Excerpted text:
# Aiming a Jelly Bean



## raventree78 (Apr 20, 2016)

Hey all I recently got a mint jellybean slingshot in trade and I have a question or two about aiming it. With the frame being rounded as all the ocularis equipped slingshots I've shot I am having a hard time finding a solid fixed point to use for aiming. I do sort of OK, 6 out of 10 just shooting instinctively. I know the jellybean can do better so do you guys have any tricks for the jellybean or ocularis in general? Oh yeah I am set up to shoot over the top.

Thanks for any and all help 

PS is it just me or should the "yellow jacket" color option be more widely available in the Simple Shot line up?


----------



## mattwalt (Jan 5, 2017)

Hey RT - sure they have 3 notches in the rounds - top 45 and side?

Think the idea is to get you elastic centred to that and then use as a sight.

What the exercise asks: Can you pull out, word for word, the stretch of the Jelly Bean aiming thread above from "## raventree78 (Apr" through "Shot line up?"?

Supplied information:
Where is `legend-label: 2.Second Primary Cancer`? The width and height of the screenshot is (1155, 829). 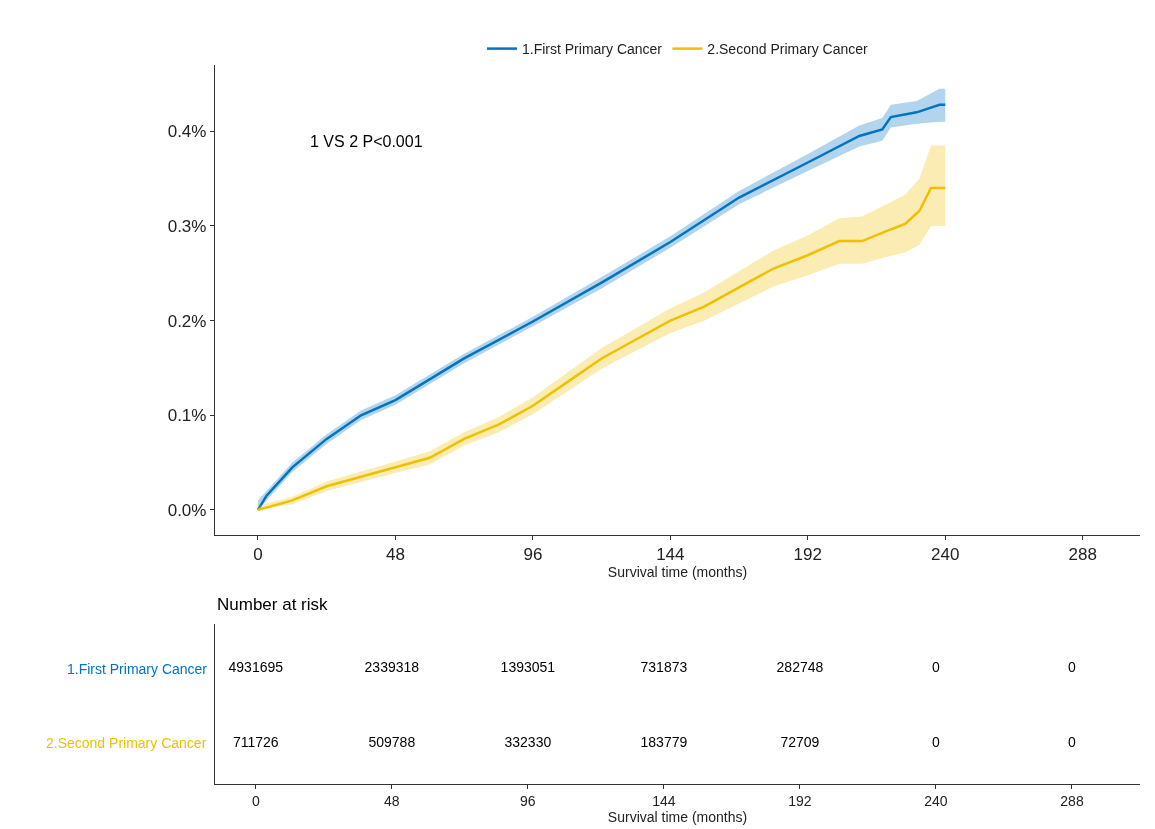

Response below:
## raventree78 (Apr 20, 2016)

Hey all I recently got a mint jellybean slingshot in trade and I have a question or two about aiming it. With the frame being rounded as all the ocularis equipped slingshots I've shot I am having a hard time finding a solid fixed point to use for aiming. I do sort of OK, 6 out of 10 just shooting instinctively. I know the jellybean can do better so do you guys have any tricks for the jellybean or ocularis in general? Oh yeah I am set up to shoot over the top.

Thanks for any and all help 

PS is it just me or should the "yellow jacket" color option be more widely available in the Simple Shot line up?